Goa has also started an independent 24 hours satellite TV channel called STV Goa News which gives news from all the different parts of the state and is presently beamed from the satellite Thaicom 5 and is a Free to Air (FTA) channel.

Goa has number of local news channels registered under CABLE NEWS CHANNEL ASSOCIATION which are as follows. GOA365 (ENGLISH), GOAPLUS (ENGLISH & KONKANI), INGOA (MARATHI)< GOANEWSLINE (KONKANI) & PRUDENT MEDIA (ENGLISH, KONKANI & MARATHI)

Major cellular service operators include Reliance Infocomm, Tata Indicom, Vodafone (previously Hutch), Bharti Airtel, BSNL and Idea cellular.

Local newspaper publications include the English language The Herald (Goa's oldest, once a Portuguese language paper known as O Heraldo), the Gomantak Times and the Navhind Times. In addition to these, The Times of India and the Indian Express are also received from Bombay and Bangalore in the urban areas. The Times of India has recently started publication from Goa itself serving the local population news directly from the state capital. Among the list of officially-accredited newspapers are The Navhind Times, The Herald Times and The Gomantak Times (all in the English language) and Gomantak, Tarun Bharat, Navprabha, Pudhari, Goa Times, Sanatan Prabhat, Govadoot (all in Marathi), Sunaparant in Devanagiri-script Konkani. All are dailies. Other publications in the state include Goa Today (English-language, monthly), Goan Observer (English, weekly), Vavraddeancho Ixtt (Roman-script Konkani, weekly) Goa Messenger, Gulab (Konkani, monthly), Bimb (Devanagiri-script Konkani), Harbour Times, Digital Goa, and "J's House".

Education

According to the 2001 census, Goa has a literacy rate of 82% with 89% of males and 76% of females being literate. Each taluka is made up of villages, each having a school run by the government. Due to the low levels of corruption and the quality of the government schools, private schools are less in demand, compared to the rest of the country. All schools come under the state SSC whose syllabus is prescribed by the state Education department. There are also a few schools run by the all-India ICSE board. Most students in Goa complete their high school using English as the medium of instruction. Primary schools, on the other hand are largely run in Konkani (in private, but government-aided schools). As is the case in most of India, enrollment for vernacular media has seen a fall in numbers in favour of English medium education.
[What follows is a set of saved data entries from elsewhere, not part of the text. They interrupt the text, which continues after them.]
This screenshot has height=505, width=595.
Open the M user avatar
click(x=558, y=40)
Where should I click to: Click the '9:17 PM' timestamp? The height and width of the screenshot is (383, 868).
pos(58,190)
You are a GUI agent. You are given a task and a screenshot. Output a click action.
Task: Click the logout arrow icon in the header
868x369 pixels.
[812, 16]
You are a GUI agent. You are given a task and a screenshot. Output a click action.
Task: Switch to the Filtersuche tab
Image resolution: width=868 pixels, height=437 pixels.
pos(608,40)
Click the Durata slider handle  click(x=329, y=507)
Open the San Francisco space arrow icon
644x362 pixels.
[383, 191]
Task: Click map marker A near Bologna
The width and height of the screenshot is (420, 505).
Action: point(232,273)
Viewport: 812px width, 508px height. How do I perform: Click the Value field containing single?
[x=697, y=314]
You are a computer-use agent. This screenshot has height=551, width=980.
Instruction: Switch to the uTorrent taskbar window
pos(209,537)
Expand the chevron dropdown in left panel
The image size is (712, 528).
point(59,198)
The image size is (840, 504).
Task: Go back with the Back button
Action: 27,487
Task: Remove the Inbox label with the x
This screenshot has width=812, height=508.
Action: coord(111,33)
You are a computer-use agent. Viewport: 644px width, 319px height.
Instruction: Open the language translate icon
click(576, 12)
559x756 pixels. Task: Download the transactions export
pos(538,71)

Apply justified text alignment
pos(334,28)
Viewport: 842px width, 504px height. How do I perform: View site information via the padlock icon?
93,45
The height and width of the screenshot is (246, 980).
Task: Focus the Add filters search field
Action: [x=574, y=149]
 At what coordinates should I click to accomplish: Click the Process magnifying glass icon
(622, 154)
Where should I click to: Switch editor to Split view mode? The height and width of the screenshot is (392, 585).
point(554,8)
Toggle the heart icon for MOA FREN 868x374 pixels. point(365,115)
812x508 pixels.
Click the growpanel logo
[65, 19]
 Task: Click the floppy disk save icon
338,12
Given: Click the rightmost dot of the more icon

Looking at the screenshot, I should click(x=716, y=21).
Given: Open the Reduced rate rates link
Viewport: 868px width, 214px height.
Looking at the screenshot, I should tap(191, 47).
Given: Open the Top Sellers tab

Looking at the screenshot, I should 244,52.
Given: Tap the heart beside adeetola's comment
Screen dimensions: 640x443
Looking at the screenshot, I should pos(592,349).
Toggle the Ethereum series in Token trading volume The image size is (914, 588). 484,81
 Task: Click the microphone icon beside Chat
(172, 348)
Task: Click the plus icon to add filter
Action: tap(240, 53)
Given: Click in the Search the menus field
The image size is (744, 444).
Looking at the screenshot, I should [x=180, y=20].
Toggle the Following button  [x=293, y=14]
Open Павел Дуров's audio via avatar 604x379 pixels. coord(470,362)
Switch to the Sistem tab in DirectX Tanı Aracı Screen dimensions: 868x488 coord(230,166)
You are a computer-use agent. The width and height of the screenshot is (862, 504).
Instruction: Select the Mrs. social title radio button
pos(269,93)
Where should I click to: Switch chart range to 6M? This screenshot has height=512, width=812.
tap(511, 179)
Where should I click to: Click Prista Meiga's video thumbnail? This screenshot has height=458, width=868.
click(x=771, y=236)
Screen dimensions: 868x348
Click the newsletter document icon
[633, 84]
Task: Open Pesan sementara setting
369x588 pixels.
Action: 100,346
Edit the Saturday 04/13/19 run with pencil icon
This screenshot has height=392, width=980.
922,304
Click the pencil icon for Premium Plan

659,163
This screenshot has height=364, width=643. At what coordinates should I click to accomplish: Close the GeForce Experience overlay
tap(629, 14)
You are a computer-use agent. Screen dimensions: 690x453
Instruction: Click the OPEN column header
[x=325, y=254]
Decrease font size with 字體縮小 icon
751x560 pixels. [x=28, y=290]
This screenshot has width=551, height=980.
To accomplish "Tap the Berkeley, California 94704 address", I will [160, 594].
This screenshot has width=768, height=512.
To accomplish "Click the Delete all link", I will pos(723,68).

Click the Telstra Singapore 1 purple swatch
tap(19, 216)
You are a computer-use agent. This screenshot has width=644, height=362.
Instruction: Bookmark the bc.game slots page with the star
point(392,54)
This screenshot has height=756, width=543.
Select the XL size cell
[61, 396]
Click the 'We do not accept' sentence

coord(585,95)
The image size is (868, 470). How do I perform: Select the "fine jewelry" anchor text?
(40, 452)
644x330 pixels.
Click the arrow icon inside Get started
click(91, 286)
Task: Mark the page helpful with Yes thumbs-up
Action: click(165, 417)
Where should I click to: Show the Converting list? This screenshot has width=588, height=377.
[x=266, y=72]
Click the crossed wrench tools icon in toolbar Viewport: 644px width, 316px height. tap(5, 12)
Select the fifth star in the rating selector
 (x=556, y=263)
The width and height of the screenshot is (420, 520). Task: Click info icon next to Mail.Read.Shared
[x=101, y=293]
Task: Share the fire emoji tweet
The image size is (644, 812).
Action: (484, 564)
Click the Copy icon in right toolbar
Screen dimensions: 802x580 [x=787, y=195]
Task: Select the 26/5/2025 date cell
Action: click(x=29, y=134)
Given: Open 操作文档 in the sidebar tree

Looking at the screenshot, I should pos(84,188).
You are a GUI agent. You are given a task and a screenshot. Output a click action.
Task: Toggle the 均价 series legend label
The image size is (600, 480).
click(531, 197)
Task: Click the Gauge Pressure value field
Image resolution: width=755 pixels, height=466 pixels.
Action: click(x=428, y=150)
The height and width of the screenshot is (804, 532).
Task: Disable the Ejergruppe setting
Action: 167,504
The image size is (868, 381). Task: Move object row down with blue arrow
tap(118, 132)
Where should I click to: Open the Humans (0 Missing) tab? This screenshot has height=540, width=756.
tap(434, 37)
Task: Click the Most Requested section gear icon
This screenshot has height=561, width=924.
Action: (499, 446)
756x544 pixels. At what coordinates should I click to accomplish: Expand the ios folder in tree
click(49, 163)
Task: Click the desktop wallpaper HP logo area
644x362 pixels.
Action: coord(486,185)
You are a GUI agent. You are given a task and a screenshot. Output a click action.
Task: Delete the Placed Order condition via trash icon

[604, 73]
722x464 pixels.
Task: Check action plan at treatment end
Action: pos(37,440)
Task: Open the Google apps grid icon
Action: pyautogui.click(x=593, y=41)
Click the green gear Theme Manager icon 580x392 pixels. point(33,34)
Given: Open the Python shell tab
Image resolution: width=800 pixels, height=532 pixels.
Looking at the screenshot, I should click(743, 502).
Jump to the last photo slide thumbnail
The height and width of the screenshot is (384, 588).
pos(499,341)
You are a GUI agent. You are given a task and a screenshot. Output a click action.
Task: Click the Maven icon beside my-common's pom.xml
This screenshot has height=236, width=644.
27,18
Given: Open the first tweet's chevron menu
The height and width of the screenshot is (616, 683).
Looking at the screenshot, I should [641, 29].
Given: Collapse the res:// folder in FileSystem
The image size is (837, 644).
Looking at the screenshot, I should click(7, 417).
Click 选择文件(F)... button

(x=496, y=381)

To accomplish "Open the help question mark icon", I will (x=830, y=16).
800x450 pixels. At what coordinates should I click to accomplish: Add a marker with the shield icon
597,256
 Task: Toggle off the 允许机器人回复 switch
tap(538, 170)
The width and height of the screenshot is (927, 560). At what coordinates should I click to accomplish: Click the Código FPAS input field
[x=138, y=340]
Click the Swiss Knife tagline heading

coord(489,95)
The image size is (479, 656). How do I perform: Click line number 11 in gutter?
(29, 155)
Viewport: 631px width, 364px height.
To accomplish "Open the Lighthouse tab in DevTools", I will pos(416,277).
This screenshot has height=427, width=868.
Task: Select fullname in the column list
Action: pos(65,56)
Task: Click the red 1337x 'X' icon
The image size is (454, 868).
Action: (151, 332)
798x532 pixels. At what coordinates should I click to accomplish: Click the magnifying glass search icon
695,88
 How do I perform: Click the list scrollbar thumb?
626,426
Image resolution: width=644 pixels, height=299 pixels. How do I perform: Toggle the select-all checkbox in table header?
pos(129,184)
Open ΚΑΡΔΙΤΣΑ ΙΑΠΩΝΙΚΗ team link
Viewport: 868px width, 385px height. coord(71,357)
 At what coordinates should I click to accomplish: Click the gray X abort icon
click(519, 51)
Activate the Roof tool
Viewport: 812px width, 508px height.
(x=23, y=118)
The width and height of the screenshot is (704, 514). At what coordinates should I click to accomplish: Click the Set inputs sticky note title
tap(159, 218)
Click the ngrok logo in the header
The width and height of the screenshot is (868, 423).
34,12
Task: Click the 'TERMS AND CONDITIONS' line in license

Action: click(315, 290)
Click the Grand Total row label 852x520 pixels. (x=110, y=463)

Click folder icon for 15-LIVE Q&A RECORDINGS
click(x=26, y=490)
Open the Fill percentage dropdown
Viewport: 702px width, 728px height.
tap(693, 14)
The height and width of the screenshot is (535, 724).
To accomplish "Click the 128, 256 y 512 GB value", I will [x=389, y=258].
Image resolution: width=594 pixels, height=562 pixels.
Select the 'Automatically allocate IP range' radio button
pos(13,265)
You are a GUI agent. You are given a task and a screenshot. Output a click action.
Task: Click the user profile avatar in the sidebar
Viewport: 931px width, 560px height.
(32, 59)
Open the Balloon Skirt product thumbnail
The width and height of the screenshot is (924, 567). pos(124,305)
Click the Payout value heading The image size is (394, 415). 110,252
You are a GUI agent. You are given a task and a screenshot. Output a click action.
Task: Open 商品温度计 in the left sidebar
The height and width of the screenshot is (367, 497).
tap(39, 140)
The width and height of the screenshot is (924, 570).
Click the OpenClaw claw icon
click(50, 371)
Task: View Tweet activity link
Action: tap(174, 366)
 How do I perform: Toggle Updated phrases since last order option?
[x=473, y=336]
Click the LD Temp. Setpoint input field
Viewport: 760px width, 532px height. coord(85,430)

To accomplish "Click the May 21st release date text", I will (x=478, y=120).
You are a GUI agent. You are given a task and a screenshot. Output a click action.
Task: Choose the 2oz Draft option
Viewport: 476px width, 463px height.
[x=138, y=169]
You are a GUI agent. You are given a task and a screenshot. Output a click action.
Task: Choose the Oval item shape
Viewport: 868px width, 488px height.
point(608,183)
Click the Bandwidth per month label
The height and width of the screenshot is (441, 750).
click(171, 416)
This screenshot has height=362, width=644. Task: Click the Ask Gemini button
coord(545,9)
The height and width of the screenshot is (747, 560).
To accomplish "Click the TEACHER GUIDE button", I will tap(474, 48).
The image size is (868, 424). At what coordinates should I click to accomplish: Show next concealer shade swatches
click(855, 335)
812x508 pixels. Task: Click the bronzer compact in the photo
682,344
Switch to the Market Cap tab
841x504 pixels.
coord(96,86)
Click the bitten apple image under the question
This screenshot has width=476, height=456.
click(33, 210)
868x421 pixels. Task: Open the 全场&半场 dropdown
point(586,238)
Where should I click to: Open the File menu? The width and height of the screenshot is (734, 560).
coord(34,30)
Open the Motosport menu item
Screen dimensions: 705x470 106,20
After ten years of schooling, students join a Junior College which offers courses in popular streams such as Science, Arts, Law and Commerce. Additionally, many join three year diploma courses. Two years of college is followed by a professional degree. The Goa University is the sole university in the state located in Taleigao and all Goan colleges are affiliated to it. There are four engineering colleges and one medical college in the state. The Goa Engineering College and Goa Medical College are run by the state whereas the other three engineering colleges are run by private organisations.

In 2004, BITS Pilani university started its first Indian satellite, BITS Pilani Goa Campus near Dabolim.

Top colleges in Goa include St Xavier's College, Carmel College, Chowgule College, Dhempe College, Damodar College, MES College, etc.

The other private engineering colleges are, Shree Rayeshwar Institute of Engineering and Information Technology, Shiroda, and Padre Conceicao College of Engineering, Verna. There are also colleges offering pharmacy, architecture and dentistry along with numerous private colleges offering law, arts, commerce and science. There is also two National Oceanographic Science related centres, NCAOR and the National Institute of Oceanography (NIO) in Vasco and Punjim.

Many residents, however, choose to take up courses in other states as the demand for a course in Goa is more than that available. Goa is also well-known in India for courses in marine engineering, fisheries, hotel management and cuisine. The State also hosts a business school - the Goa Institute of Management which is autonomous and was founded in 1993 by Romuald D'Souza. Portuguese is taught as a part of the school curriculum, often as a third language in some schools. The Goa University also offers Bachelors and Masters degrees in Portuguese.